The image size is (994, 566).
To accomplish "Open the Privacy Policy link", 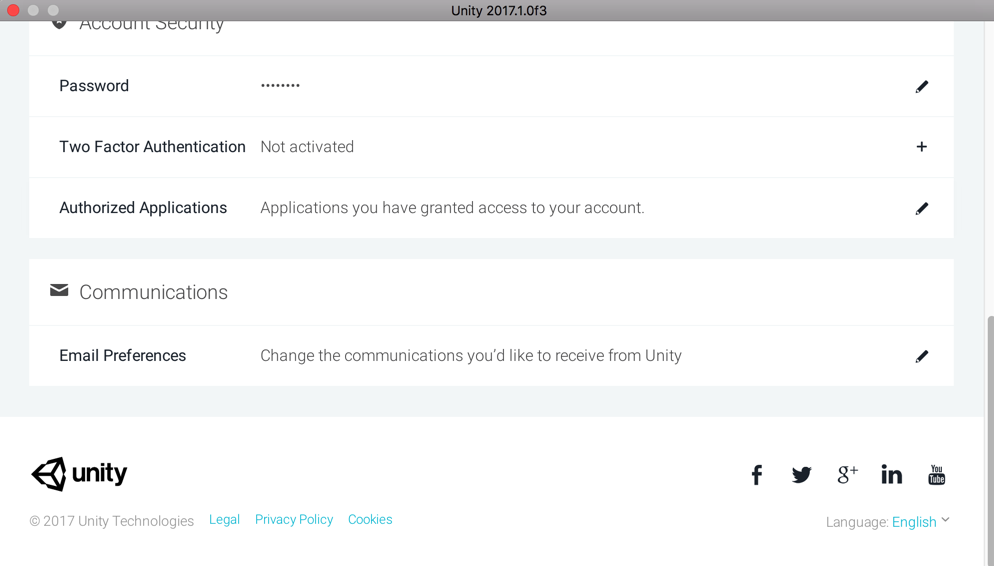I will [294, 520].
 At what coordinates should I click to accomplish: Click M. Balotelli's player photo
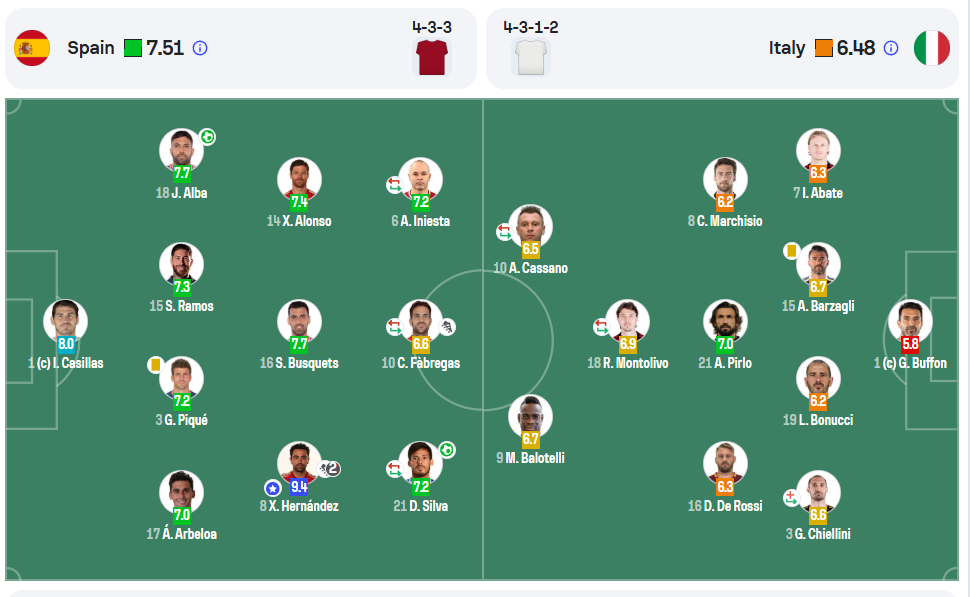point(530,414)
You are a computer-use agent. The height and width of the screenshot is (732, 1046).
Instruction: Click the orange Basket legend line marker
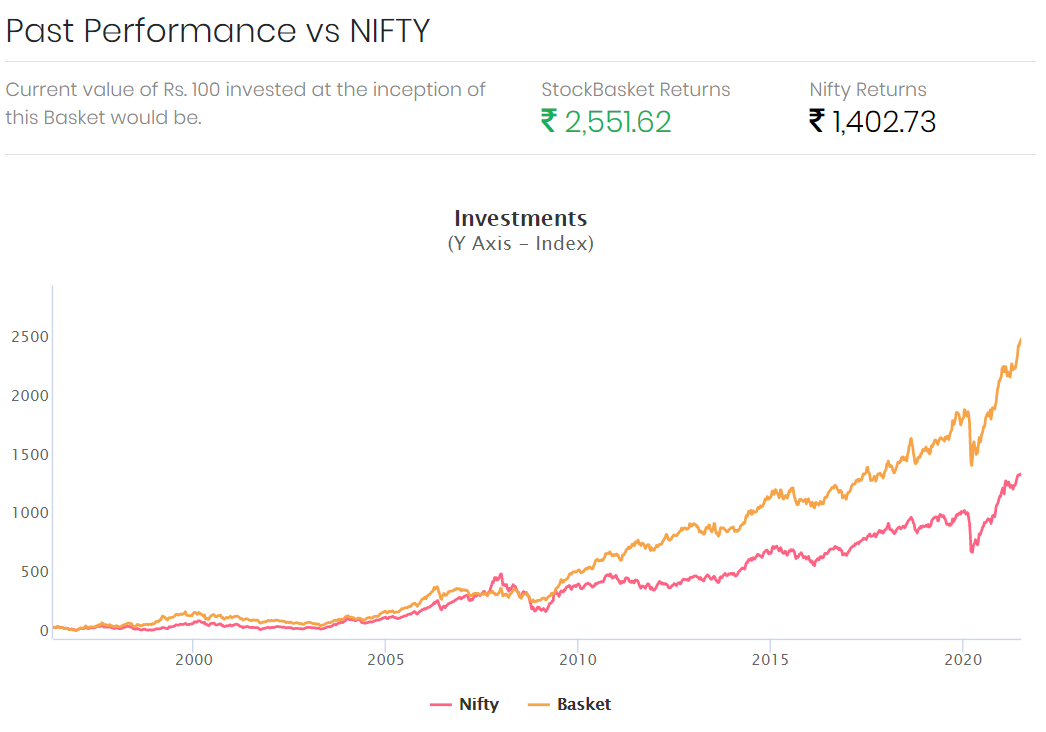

Prompt – Every line from the one with "You are a computer-use" through the end of the records is to be reproduced exactly, and the pictures are to be left out.

Response –
You are a computer-use agent. The height and width of the screenshot is (732, 1046).
Instruction: Click the orange Basket legend line marker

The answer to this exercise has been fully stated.